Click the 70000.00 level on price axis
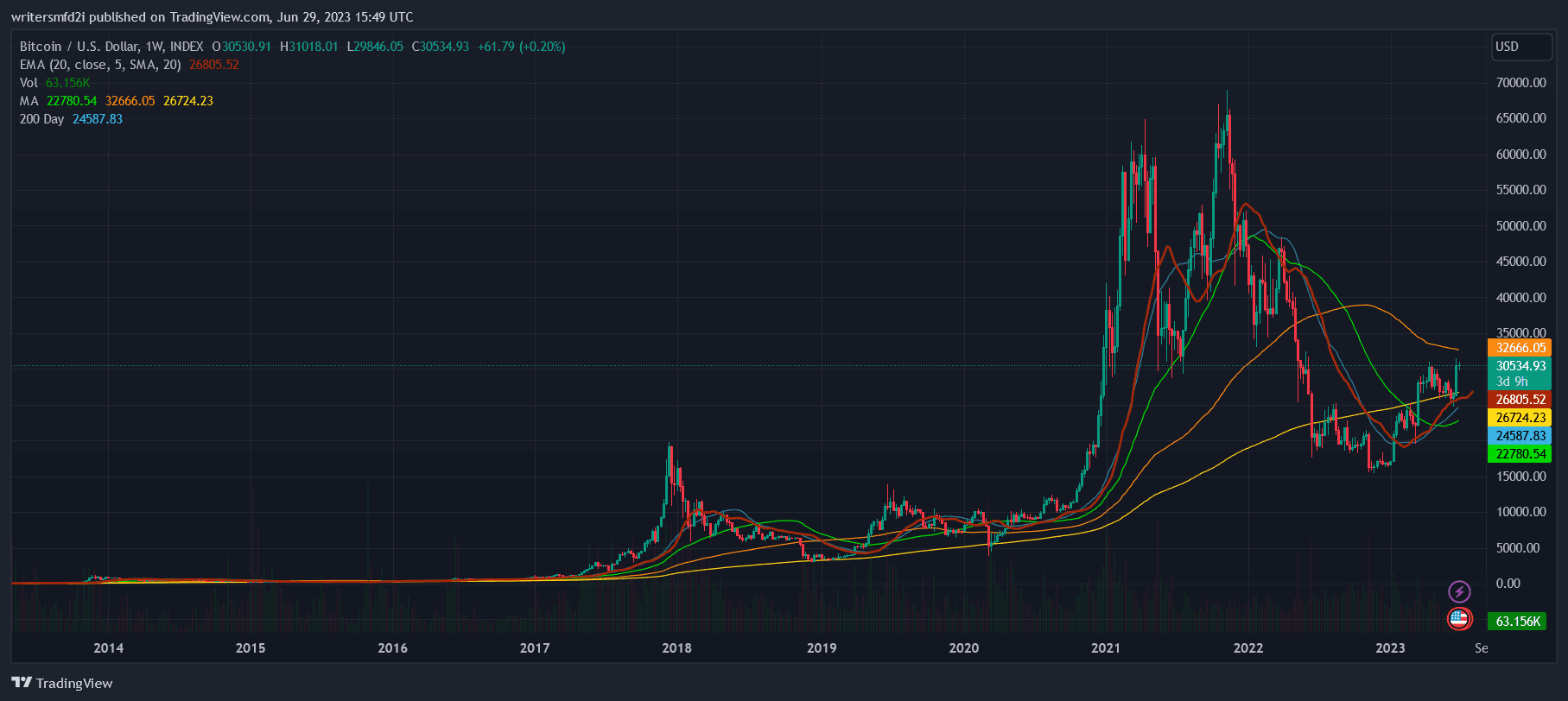Viewport: 1568px width, 701px height. [x=1520, y=83]
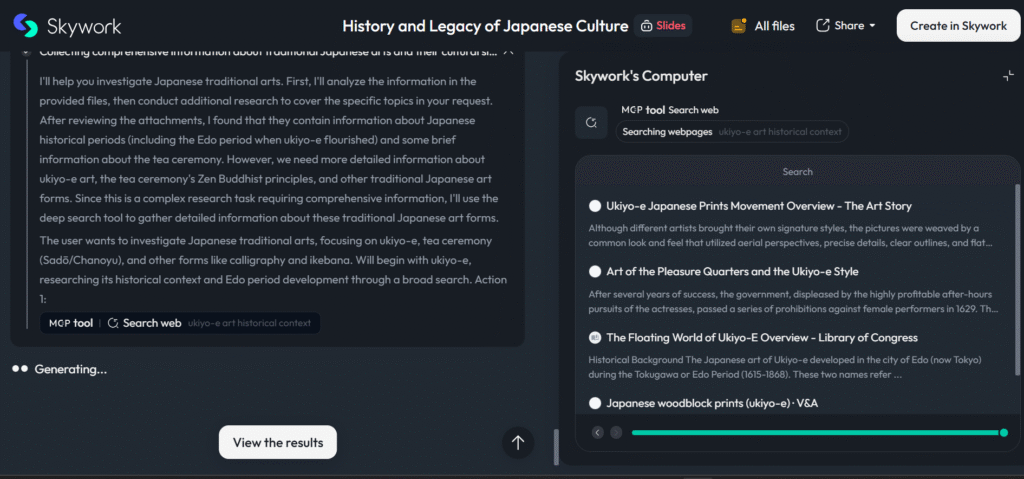The width and height of the screenshot is (1024, 479).
Task: Click the refresh icon beside MCP tool
Action: (x=591, y=122)

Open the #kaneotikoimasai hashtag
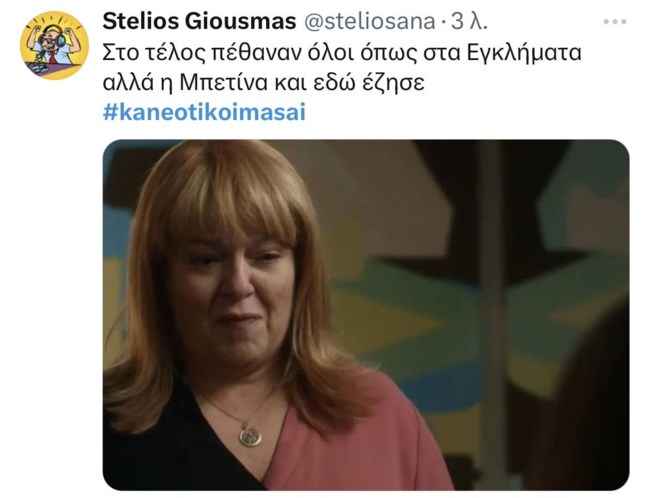[x=204, y=112]
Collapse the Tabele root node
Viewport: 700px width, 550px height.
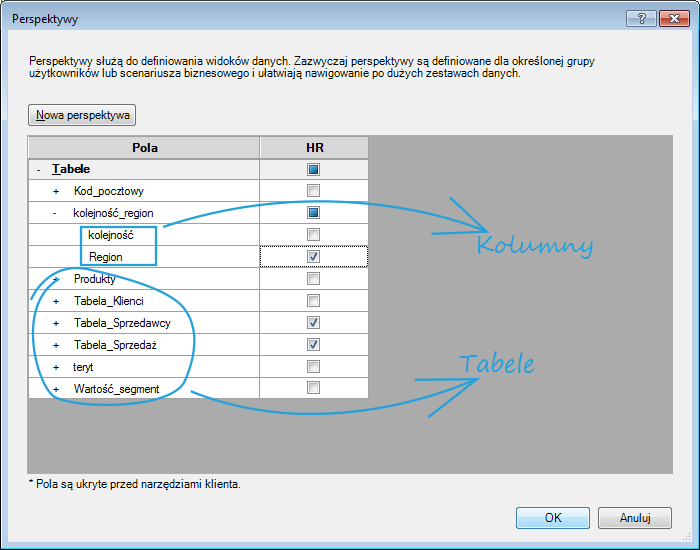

----

What the task requires:
Your output should be the full set of entries above, restated word for word and free of pictures.

Solution for this task:
Click the 70000.00 level on price axis
Viewport: 1568px width, 701px height. [x=1520, y=83]
The width and height of the screenshot is (1024, 479).
Task: Click the refresh icon beside MCP tool
Action: (x=591, y=122)

Open the #kaneotikoimasai hashtag
[x=204, y=112]
Collapse the Tabele root node
Viewport: 700px width, 550px height.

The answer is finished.